Let me first say that I actually like vi[m] quite a bit. I’d even agree with people who say you can’t be a true Unix admin without knowing vi. Note I said knowing, not using for every task. On any Unix machine made before the turn of the century, you’re going to want to know vi to get around. Emacs I never got around to using; many of my coworkers swear by it. It looks like a fine program. I feel no need to needlessly hate on it just because I wrote a competing program
Originally I used elvis because it’s what the Slackware version I started with (2.3 IIRC) included; see trait number 4 from the article. I like vim as well. It’s a great program. It’s also very portable, as are emacs, pico and nano.
What vim is not however is ‘svelte’. It’s a pretty big boy these days, as it has a lot of features; that robustness and portability does have a trade-off.
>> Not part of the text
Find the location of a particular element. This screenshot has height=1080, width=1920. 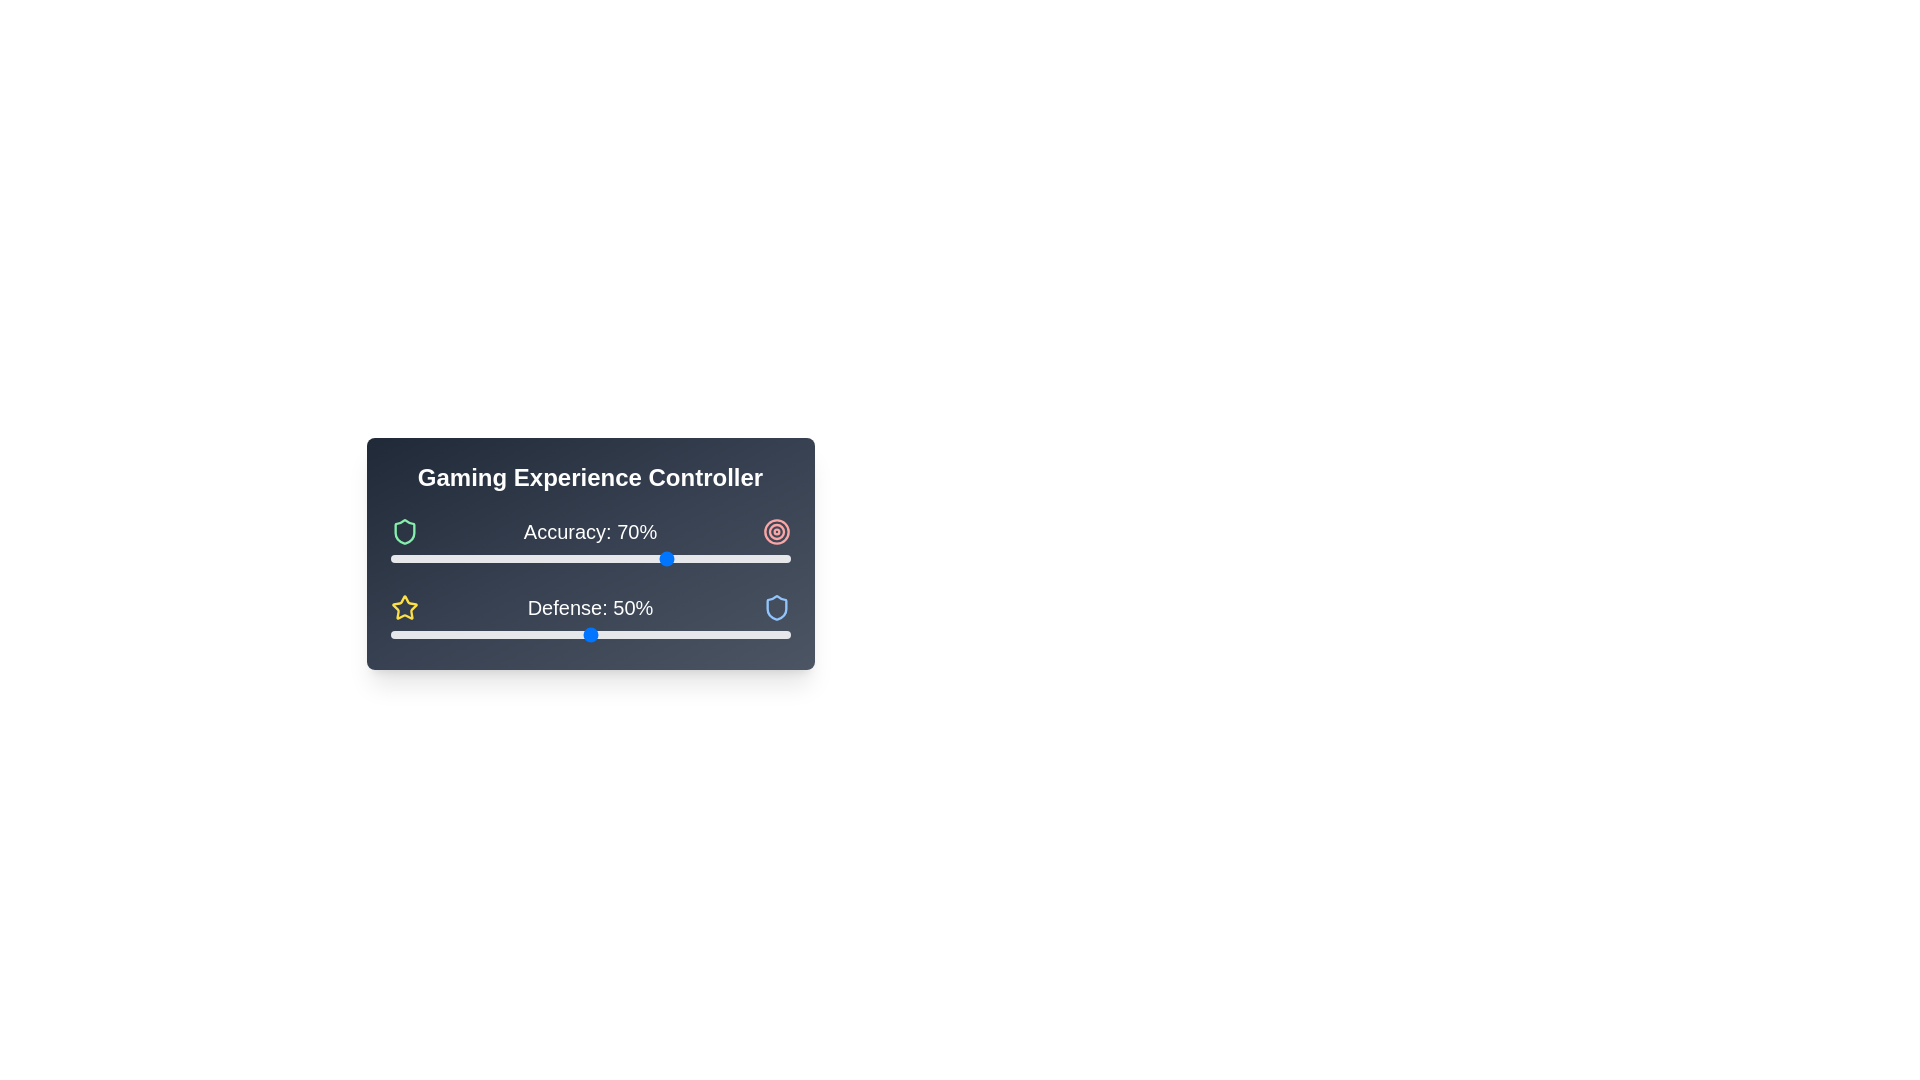

the 'Defense' slider to set its value to 50% by dragging the slider to the corresponding position is located at coordinates (589, 635).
How big is it? On my now ancient ia32 system it’s 1.5MB. Yes, megabytes. Too big to fit on a floppy disk by itself; remember those? Good times.
-rwxr-xr-x 1 root root 1758932 2009-09-21 07:24 /usr/bin/vim.basic
emacs is a somewhat healthier 5MB. As the author mentions, emacs does have a substantial feature set as well.
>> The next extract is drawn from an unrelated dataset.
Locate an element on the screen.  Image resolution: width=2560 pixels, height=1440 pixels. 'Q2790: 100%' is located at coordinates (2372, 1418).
Nano, however, is just a tad smaller than vim. And by a tad I mean an order of magnitude smaller:
-rwxr-xr-x 1 root root 170040 2011-03-02 22:46 nano
That’s right, the bloated, easter-egg-including version of nano is 170K. So fine, let’s compare the
vim-tiny size as that’s probably a more fair comparison:
-rwxr-xr-x 1 root root 687572 2009-09-21 07:23 /usr/bin/vim.tiny
650KB. Better, but still substantial. In fact, there are emacs implementations (and otherwise great editors) that are also smaller than vim-tiny:
-rwxr-xr-x 1 root root 275724 2009-06-23 08:28 /usr/bin/jed -rwxr-xr-x 1 root root 171736 2008-05-11 12:11 /usr/bin/jove
This actually isn’t a fair comparison either; the tiny
version of vim does not leave out its excellent on-line help system and probably a few features not absolutely essential for a ‘tiny’ vi implementation. In fact the full version of good old elvis is only 600KB. When we start paring that program down, its a little closer: elvis-tiny is 76K to nano-tiny’s 50K.
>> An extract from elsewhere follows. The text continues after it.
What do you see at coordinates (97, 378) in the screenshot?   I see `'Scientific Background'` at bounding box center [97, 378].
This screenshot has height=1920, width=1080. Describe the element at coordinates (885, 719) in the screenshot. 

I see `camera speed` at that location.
The point I’m making is don’t go around saying that vim is a sleek and sexy sports car nowadays. Its a great, feature-rich and rock-solid editing environment. It’s just not skinny, bony or gaunt, so don’t pretend it is.
Also I’m tired of this ridiculous ‘real sysadmins only ever use vi’ mantra. Now tell me we should only use the console even on our desktops, as X is just too cushy for a sysadmin and makes you weak over time. This is the computing version of that guy, you know, the one who’s really into cars and always is going on about how you can brake better with your foot than ABS could ever do. It’s 2011 for pity’s sake. Sysadmins coming out of school since 2000 have grown up on editors besides vi, they find the learning curve needlessly difficult and they had alternatives; they’re not bad people, they’re syadmins, i.e. they’re lazy.
Hate on other text editors if you want. Just don’t do it with incorrect information.